Here is the tough part:  The initiative must come from the police.  It will not come from their victims, mostly black and brown.  The key is establishing trust.  Trust is necessary before fear can be replaced with cooperation.  When armed police now confront black and brown citizens, they do so with acute awareness of the hatred and distrust that results from 300 years of abuse, discrimination and brutality.  That history is stitched into the fabric of our culture and it can be erased only by demonstrable changes in the behavior and ethos of our law enforcement community.

It expects too much to require the peacemaking and trust from the victims.  The trust and acceptance must be earned by the creation of a new history of fairness and willingness to abandon the “cops are always right” mentality.  Changes will not come without costs.  Some innocent officers will pay a price for hesitating before resorting to lethal force.  I mourn in advance those costs just as I am repelled by the senseless killings chronicled here.  But the reward for building trust and confidence in our law enforcement agents will be a reduction in crime and a more  peaceable community, priceless goals.

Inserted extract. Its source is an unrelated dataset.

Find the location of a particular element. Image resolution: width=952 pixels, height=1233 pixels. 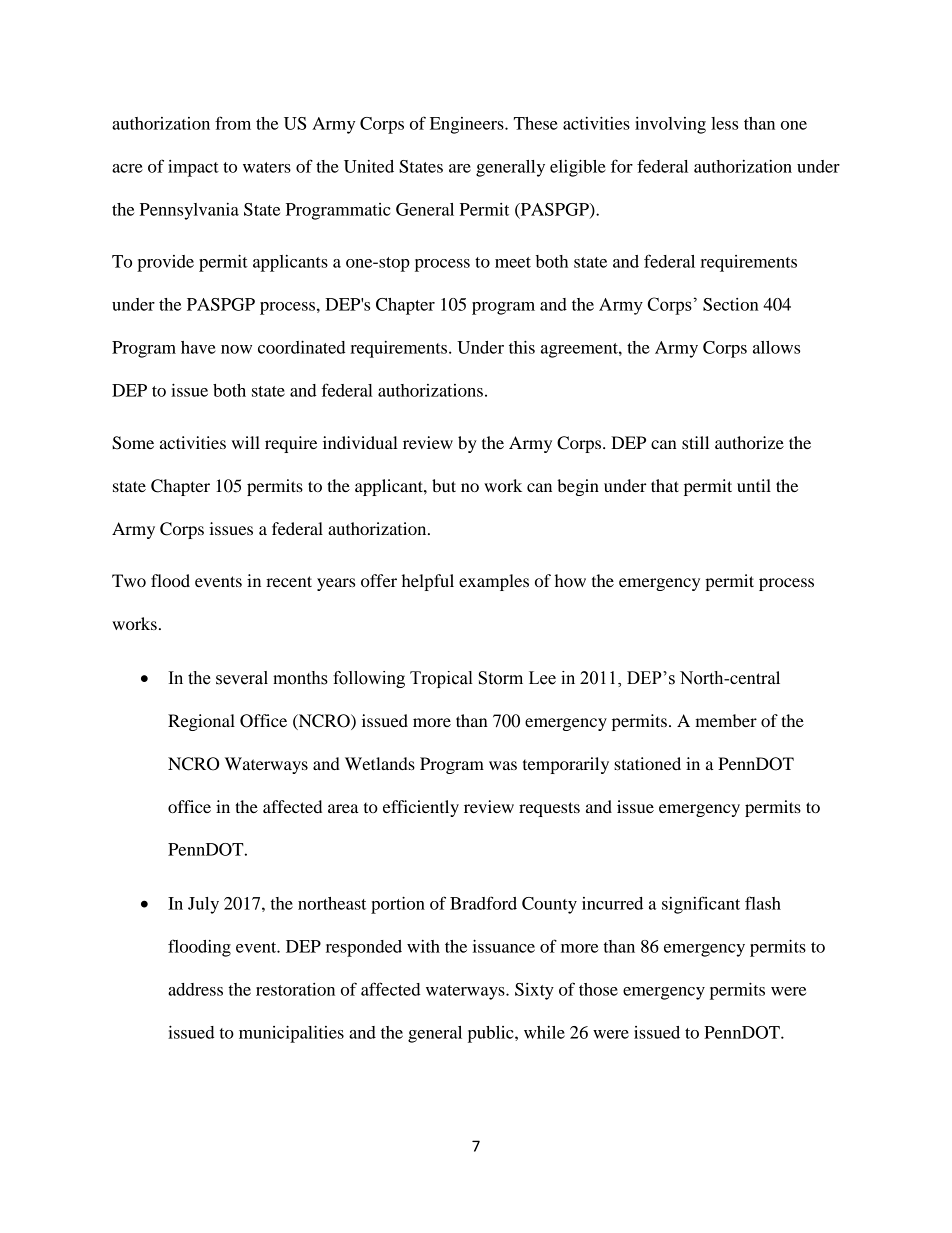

Finally, and here again, I know how politically un-correct this is:  The only way to initiate the kind of cultural change I am writing about is to have a few, well publicized convictions of peace officers who behave like the Cleveland officer who gunned down a twelve-year-old and Officer Frost who escalated a confrontation that ended with the bullet-riddled body of a teenager.  That, more than anything else, will motivate law enforcement agencies to change their attitudes and practices.  Nothing changes when there are no consequences for leaving things as they are.

I dream of a nobel effort.  It will require brave leadership and wisdom.  It is possible if well intentioned  intelligent and courageous men and women are determined and steadfast.